◆ **The problem**
Copy the lines below exactly. Start at the first and finish with the line containing "Info Centre (540, 1348)".

◆ **Dataset entries**

• • •

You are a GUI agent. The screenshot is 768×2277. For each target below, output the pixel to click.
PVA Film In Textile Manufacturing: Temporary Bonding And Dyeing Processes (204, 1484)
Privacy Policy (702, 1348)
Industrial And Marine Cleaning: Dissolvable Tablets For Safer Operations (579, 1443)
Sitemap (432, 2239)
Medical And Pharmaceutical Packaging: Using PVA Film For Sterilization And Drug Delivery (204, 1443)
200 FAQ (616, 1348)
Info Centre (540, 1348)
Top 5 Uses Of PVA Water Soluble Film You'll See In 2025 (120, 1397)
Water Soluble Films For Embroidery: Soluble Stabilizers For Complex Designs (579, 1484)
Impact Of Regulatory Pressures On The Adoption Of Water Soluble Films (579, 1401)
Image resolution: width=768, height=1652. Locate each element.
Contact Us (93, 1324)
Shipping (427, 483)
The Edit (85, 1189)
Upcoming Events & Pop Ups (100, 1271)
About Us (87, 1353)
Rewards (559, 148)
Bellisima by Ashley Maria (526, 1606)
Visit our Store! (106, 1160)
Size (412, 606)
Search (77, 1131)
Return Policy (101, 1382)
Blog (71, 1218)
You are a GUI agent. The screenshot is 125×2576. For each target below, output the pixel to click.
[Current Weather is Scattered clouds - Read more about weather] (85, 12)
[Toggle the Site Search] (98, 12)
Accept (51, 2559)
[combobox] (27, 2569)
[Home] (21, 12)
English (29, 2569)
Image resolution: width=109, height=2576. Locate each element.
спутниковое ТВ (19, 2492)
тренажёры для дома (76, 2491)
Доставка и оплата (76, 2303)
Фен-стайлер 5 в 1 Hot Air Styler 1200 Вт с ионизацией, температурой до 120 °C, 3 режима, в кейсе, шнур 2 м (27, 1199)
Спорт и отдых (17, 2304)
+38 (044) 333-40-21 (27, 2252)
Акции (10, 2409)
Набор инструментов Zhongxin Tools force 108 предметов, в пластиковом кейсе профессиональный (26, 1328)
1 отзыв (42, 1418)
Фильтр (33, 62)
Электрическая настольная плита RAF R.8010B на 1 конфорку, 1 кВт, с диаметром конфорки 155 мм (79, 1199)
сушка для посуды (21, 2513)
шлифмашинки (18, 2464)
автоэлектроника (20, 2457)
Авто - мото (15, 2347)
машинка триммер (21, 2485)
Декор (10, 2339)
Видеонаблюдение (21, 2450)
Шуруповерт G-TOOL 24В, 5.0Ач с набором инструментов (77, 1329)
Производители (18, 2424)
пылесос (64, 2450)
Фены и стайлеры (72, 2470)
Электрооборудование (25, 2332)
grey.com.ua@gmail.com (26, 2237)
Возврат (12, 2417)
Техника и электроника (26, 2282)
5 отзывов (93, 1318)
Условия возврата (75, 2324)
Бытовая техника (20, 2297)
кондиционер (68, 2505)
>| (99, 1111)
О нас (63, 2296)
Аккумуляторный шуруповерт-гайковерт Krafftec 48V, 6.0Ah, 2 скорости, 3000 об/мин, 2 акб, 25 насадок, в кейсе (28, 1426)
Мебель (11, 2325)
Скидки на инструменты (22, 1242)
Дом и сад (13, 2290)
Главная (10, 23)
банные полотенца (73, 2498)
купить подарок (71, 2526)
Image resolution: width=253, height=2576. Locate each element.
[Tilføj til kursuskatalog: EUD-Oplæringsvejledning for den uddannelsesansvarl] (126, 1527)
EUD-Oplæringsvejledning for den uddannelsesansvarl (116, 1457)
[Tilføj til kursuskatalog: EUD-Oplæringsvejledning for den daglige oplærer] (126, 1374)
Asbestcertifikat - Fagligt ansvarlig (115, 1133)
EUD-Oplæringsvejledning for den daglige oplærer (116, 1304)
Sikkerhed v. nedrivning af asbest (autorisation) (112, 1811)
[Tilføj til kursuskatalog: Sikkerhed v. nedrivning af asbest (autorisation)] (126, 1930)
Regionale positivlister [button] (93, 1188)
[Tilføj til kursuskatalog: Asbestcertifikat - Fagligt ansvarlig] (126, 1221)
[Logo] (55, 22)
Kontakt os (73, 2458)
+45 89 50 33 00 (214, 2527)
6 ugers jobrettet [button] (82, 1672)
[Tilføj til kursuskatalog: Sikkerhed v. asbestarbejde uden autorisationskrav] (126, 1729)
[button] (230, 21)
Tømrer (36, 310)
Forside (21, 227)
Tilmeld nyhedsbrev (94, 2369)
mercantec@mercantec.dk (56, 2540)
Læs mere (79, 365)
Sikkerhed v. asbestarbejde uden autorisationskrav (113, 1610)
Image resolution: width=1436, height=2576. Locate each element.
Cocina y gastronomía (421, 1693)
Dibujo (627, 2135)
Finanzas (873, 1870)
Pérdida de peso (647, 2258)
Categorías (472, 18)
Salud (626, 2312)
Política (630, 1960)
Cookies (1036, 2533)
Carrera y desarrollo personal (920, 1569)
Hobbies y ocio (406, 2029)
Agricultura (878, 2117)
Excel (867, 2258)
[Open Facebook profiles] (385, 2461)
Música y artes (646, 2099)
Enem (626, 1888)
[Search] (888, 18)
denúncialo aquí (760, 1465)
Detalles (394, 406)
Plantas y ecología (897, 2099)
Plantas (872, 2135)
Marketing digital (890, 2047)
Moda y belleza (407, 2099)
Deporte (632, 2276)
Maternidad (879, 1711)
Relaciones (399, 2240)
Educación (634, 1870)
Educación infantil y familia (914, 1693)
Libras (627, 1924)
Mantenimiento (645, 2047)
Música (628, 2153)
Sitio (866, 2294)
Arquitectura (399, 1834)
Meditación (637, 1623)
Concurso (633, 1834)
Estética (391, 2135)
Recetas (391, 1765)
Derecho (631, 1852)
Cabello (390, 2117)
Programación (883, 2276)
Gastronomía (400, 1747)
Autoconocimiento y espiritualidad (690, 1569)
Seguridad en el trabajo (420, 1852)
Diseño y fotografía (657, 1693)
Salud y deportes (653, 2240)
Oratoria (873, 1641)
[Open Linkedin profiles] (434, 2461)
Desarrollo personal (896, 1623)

• • •

◆ **Result for this exercise**
You are a GUI agent. The screenshot is 768×2277. For each target below, output the pixel to click.
PVA Film In Textile Manufacturing: Temporary Bonding And Dyeing Processes (204, 1484)
Privacy Policy (702, 1348)
Industrial And Marine Cleaning: Dissolvable Tablets For Safer Operations (579, 1443)
Sitemap (432, 2239)
Medical And Pharmaceutical Packaging: Using PVA Film For Sterilization And Drug Delivery (204, 1443)
200 FAQ (616, 1348)
Info Centre (540, 1348)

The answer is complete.